Opening with the classic looking at clouds scene, and enlivened by some trippy musical sequences, A Boy Named Charlie Brown still holds up for the way it brings to screen the mix of humour, pathos and philosophical insight that the comic strips became famous for.

And the way the film frankly addresses Charlie Brown’s anxiety and depression is impressive, especially by sugar coated current standards.  This includes a painfully funny and brilliantly sardonic scene where Lucy projects slides of his faults onto the wall in a bullyish attempt to help him.

The Blu-ray has no bonus features.

A Boy Named Charlie Brown is 80 minutes and rated G.  

Snoopy, Come Home Blu-rayReleased in 1972, and the second big screen appearance for these characters, Snoopy, Come Home has always been a fan favourite, and it remains so for a reason.  When Snoopy receives a letter from a little girl named Lila who is in the hospital, he heads out to find her with his bird buddy Woodstock, leaving Charlie Brown worried that his increasingly independent dog might not return.

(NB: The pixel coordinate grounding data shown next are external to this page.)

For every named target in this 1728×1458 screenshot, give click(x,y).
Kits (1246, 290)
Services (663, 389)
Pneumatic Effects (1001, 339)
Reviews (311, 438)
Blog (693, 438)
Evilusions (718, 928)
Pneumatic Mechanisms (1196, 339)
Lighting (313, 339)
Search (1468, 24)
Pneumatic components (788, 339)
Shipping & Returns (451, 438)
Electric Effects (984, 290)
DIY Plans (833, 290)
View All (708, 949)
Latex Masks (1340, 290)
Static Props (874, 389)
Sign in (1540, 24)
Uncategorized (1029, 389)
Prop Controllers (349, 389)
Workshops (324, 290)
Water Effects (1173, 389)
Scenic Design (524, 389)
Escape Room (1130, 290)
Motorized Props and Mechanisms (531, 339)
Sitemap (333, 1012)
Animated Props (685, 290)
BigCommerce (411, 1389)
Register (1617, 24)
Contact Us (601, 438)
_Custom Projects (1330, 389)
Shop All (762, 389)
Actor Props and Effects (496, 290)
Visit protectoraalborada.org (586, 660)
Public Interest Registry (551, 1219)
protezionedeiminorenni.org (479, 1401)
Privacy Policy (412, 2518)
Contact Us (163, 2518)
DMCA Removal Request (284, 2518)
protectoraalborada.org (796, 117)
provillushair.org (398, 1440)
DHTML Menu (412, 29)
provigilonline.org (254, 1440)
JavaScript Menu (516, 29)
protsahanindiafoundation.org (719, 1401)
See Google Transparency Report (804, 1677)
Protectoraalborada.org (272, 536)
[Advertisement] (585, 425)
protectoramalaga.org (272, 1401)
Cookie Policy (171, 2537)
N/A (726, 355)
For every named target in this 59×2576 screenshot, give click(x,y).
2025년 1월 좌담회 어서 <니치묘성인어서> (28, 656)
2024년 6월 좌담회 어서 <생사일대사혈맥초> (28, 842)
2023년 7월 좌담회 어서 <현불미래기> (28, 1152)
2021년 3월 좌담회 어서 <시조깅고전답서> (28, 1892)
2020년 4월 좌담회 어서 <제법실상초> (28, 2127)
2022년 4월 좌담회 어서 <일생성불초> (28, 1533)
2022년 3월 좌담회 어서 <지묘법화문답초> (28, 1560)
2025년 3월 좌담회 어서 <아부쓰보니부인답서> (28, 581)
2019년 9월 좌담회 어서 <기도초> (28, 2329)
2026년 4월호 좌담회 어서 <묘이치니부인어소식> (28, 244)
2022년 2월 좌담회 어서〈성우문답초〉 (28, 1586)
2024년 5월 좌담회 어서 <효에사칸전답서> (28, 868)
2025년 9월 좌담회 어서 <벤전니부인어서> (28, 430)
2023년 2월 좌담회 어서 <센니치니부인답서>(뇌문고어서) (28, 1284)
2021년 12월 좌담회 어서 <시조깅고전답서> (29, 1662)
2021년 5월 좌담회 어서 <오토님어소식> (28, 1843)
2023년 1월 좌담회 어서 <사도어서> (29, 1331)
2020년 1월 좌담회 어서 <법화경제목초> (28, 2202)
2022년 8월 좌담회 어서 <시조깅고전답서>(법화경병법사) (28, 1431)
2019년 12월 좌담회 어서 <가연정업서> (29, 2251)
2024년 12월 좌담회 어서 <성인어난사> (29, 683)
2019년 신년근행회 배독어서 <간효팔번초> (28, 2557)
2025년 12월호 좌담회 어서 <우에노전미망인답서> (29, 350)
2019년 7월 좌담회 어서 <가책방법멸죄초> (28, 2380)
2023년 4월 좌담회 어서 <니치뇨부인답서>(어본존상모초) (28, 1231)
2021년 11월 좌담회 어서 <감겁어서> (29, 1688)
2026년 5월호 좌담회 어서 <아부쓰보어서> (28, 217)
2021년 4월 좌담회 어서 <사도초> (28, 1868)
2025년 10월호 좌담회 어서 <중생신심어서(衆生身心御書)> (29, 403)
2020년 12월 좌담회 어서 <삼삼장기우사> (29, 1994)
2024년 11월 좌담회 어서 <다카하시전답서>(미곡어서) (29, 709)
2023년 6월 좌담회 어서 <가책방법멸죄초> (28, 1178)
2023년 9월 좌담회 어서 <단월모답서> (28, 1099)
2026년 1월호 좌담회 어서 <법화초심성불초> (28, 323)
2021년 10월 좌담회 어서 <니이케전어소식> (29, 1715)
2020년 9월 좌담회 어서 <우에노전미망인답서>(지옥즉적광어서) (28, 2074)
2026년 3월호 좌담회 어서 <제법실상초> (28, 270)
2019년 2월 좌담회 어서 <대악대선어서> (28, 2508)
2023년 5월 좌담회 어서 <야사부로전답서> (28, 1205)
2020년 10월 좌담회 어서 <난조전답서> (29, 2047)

Featuring catchy tunes by Disney songwriters Robert and Richard Sherman, and filled with plenty of wonderful little moments that range from endearing to offbeat, Snoopy, Come Home is a delightful and also heartfelt adventure for these beloved characters.

The film remains one of their best and most entertaining big screen outings for the Peanuts gang, with an engaging story that strengthens the bond between Charlie Brown and Snoopy by heartbreakingly testing it.  It’s worth revisiting now, and fans who haven’t seen it yet are in for a real treat.

The Blu-ray has no bonus features.

Snoopy, Come Home is 85 minutes and rated G.